GOAL OF THE EXERCISE
Retyping each entry exactly is the whole task.

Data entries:
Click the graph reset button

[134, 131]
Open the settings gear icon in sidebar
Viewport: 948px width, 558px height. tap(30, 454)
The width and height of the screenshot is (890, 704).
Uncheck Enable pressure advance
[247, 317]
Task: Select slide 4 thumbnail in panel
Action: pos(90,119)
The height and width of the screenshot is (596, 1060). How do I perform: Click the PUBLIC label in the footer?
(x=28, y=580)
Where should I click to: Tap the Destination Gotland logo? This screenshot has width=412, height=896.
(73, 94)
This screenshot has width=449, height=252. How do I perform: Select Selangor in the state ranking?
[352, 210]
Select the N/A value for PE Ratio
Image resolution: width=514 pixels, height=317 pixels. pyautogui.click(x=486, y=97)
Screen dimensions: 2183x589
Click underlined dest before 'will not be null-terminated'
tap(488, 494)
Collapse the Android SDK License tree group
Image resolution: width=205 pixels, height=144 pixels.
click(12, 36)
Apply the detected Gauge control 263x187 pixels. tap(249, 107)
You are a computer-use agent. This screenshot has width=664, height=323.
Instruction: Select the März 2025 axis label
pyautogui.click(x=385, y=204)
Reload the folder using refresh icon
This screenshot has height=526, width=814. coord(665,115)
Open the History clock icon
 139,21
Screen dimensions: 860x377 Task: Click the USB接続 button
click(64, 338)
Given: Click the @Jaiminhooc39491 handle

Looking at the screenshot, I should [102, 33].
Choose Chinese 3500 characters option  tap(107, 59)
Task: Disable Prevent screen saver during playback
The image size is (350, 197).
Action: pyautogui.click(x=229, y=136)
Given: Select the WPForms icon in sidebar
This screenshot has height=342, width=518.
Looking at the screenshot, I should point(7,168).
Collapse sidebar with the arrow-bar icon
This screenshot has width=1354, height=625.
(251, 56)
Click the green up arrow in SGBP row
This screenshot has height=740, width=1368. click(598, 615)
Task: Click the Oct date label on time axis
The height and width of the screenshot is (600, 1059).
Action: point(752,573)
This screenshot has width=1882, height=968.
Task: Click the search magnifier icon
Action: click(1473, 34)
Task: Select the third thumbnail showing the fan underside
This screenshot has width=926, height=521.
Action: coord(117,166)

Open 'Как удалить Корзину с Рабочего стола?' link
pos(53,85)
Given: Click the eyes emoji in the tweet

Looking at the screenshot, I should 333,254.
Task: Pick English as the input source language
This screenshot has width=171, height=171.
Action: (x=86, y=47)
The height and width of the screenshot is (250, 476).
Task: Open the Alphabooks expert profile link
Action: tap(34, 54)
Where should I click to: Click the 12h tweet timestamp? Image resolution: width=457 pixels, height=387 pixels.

SOLUTION TO THIS EXERCISE
Click the graph reset button

[134, 131]
Open the settings gear icon in sidebar
Viewport: 948px width, 558px height. tap(30, 454)
The width and height of the screenshot is (890, 704).
Uncheck Enable pressure advance
[247, 317]
Task: Select slide 4 thumbnail in panel
Action: pos(90,119)
The height and width of the screenshot is (596, 1060). How do I perform: Click the PUBLIC label in the footer?
(x=28, y=580)
Where should I click to: Tap the Destination Gotland logo? This screenshot has width=412, height=896.
(73, 94)
This screenshot has width=449, height=252. How do I perform: Select Selangor in the state ranking?
[352, 210]
Select the N/A value for PE Ratio
Image resolution: width=514 pixels, height=317 pixels. pyautogui.click(x=486, y=97)
Screen dimensions: 2183x589
Click underlined dest before 'will not be null-terminated'
tap(488, 494)
Collapse the Android SDK License tree group
Image resolution: width=205 pixels, height=144 pixels.
click(12, 36)
Apply the detected Gauge control 263x187 pixels. tap(249, 107)
You are a computer-use agent. This screenshot has width=664, height=323.
Instruction: Select the März 2025 axis label
pyautogui.click(x=385, y=204)
Reload the folder using refresh icon
This screenshot has height=526, width=814. coord(665,115)
Open the History clock icon
 139,21
Screen dimensions: 860x377 Task: Click the USB接続 button
click(64, 338)
Given: Click the @Jaiminhooc39491 handle

Looking at the screenshot, I should [102, 33].
Choose Chinese 3500 characters option  tap(107, 59)
Task: Disable Prevent screen saver during playback
The image size is (350, 197).
Action: pyautogui.click(x=229, y=136)
Given: Select the WPForms icon in sidebar
This screenshot has height=342, width=518.
Looking at the screenshot, I should point(7,168).
Collapse sidebar with the arrow-bar icon
This screenshot has width=1354, height=625.
(251, 56)
Click the green up arrow in SGBP row
This screenshot has height=740, width=1368. click(598, 615)
Task: Click the Oct date label on time axis
The height and width of the screenshot is (600, 1059).
Action: point(752,573)
This screenshot has width=1882, height=968.
Task: Click the search magnifier icon
Action: click(1473, 34)
Task: Select the third thumbnail showing the fan underside
This screenshot has width=926, height=521.
Action: coord(117,166)

Open 'Как удалить Корзину с Рабочего стола?' link
pos(53,85)
Given: Click the eyes emoji in the tweet

Looking at the screenshot, I should 333,254.
Task: Pick English as the input source language
This screenshot has width=171, height=171.
Action: (x=86, y=47)
The height and width of the screenshot is (250, 476).
Task: Open the Alphabooks expert profile link
Action: tap(34, 54)
Where should I click to: Click the 12h tweet timestamp? Image resolution: width=457 pixels, height=387 pixels.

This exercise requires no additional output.